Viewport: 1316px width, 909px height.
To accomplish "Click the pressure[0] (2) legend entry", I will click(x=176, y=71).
...
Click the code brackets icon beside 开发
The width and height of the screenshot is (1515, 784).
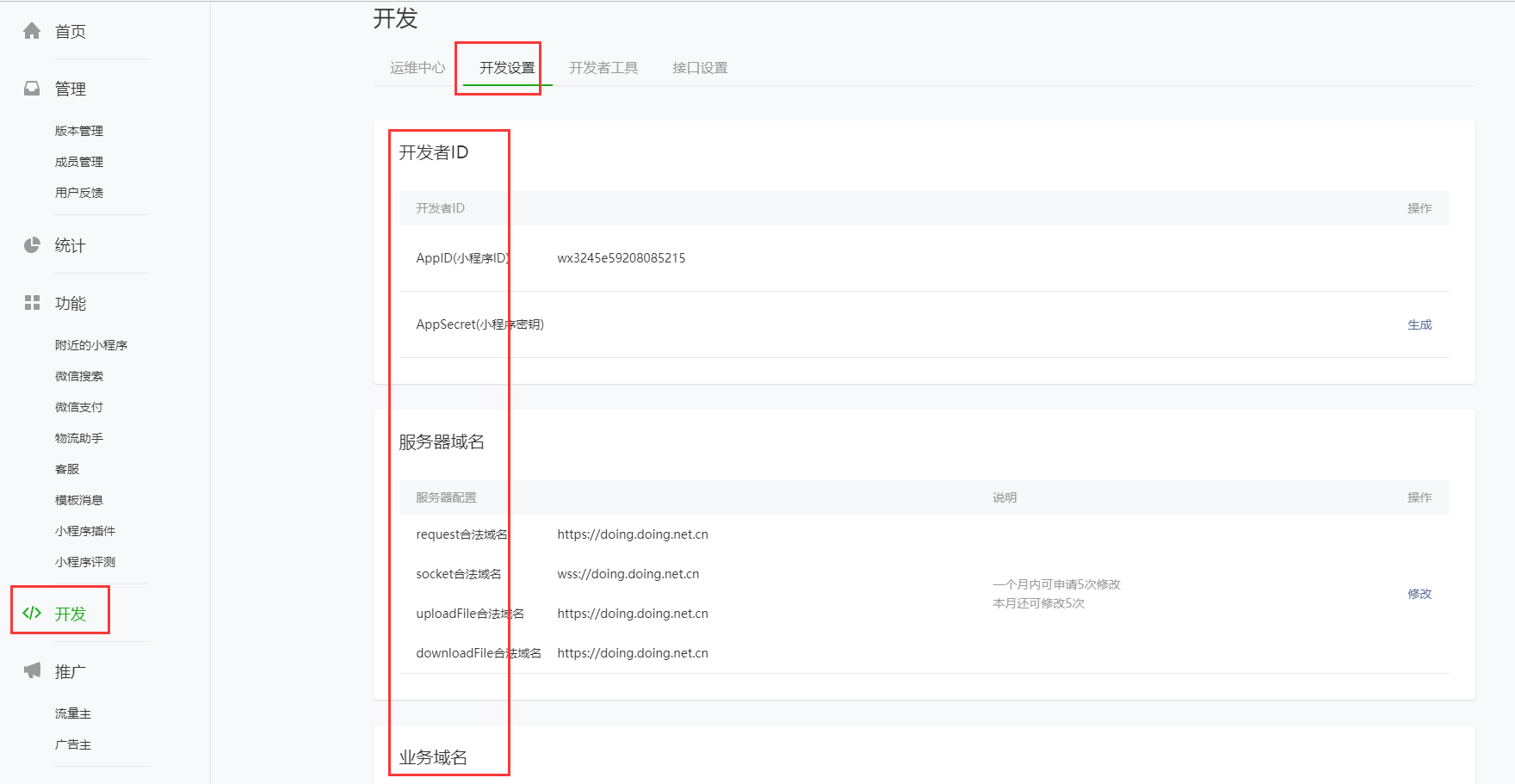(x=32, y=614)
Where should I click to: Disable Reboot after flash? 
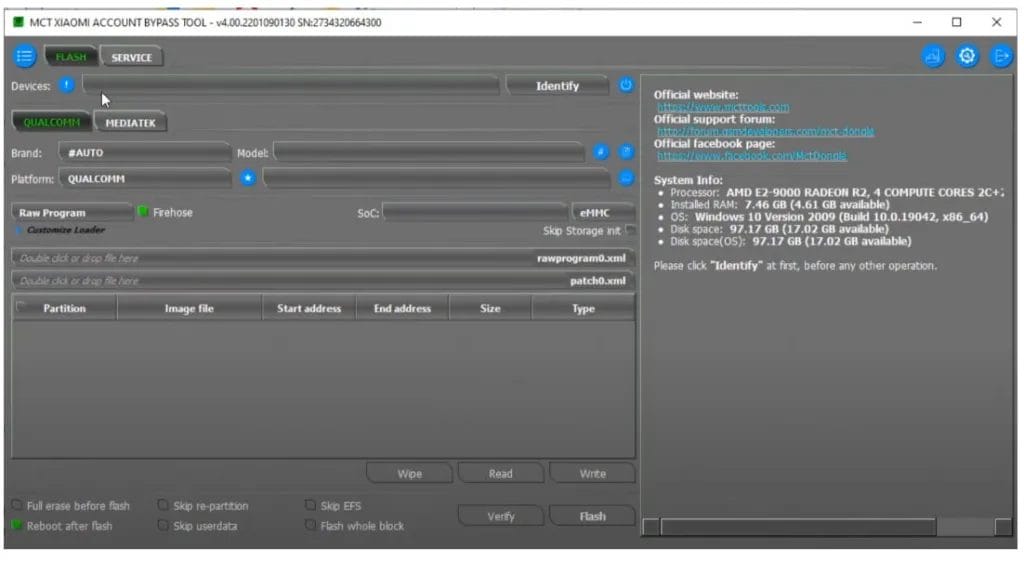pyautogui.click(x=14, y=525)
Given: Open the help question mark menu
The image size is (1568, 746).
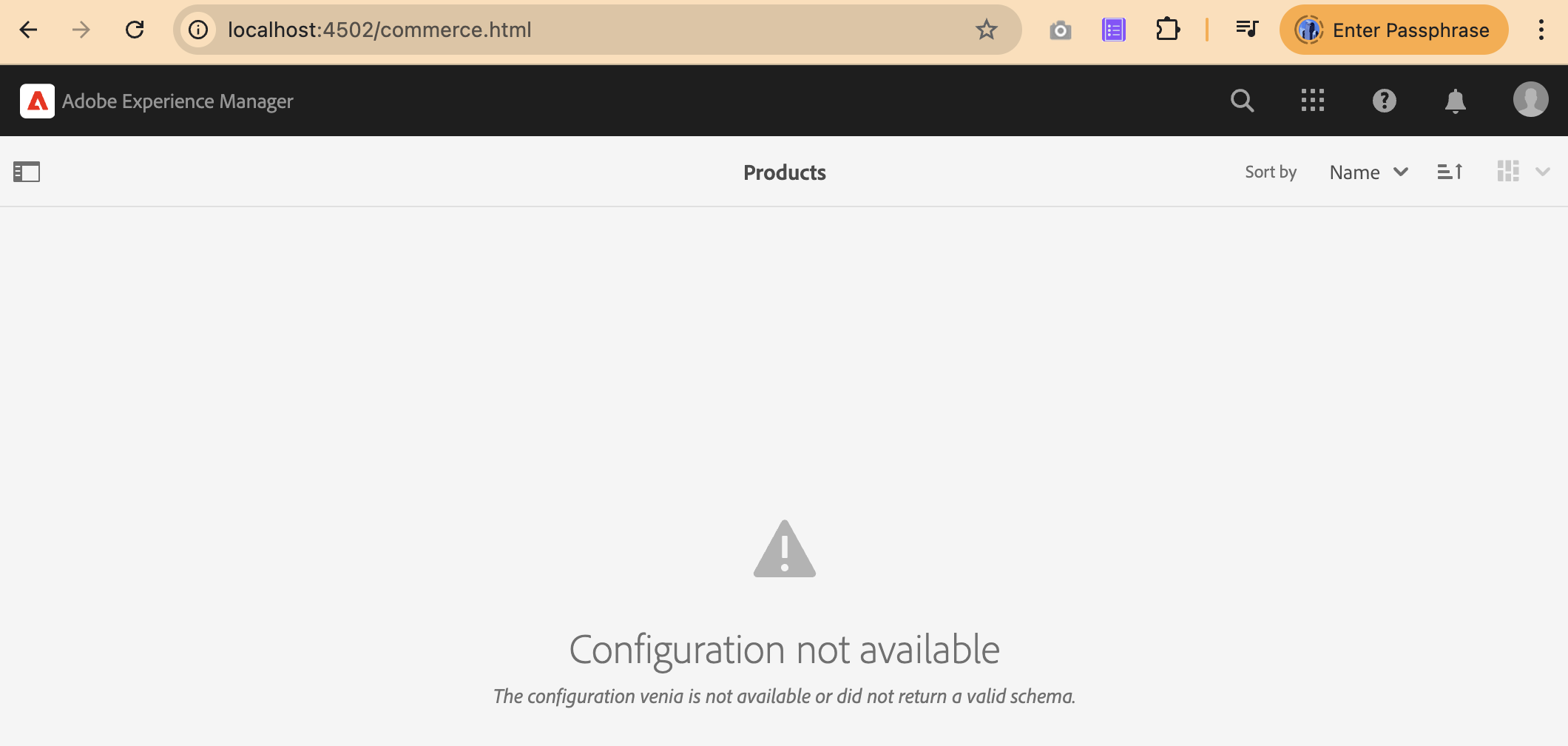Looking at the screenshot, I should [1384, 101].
--
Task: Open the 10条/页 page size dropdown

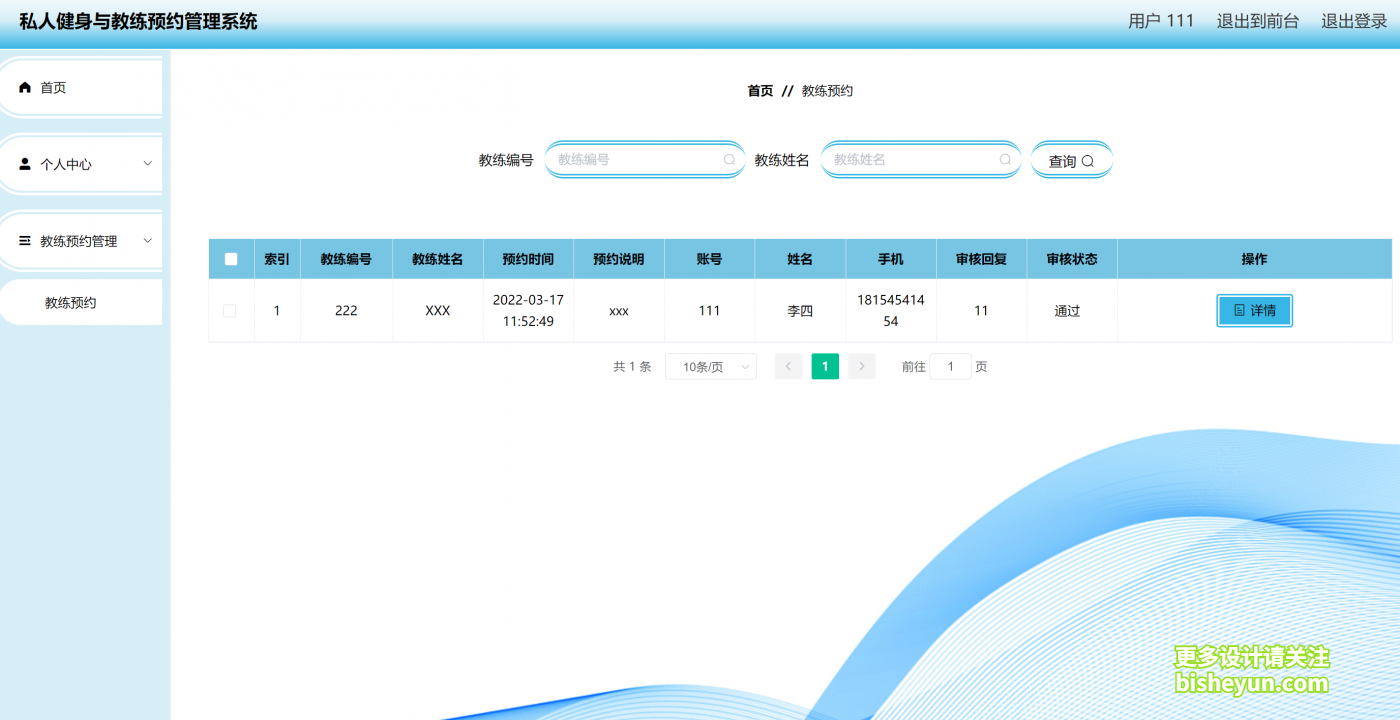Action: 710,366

* Work item *
In the records above, find the line with "Click the code brackets icon beside 开发" and the line with "Given: Open the help question mark menu". Write out exactly those lines and every one between, with no pictures and no other lines.

* Result for this exercise *
Click the code brackets icon beside 开发
The width and height of the screenshot is (1515, 784).
(x=32, y=614)
Where should I click to: Disable Reboot after flash? 
pyautogui.click(x=14, y=525)
Given: Open the help question mark menu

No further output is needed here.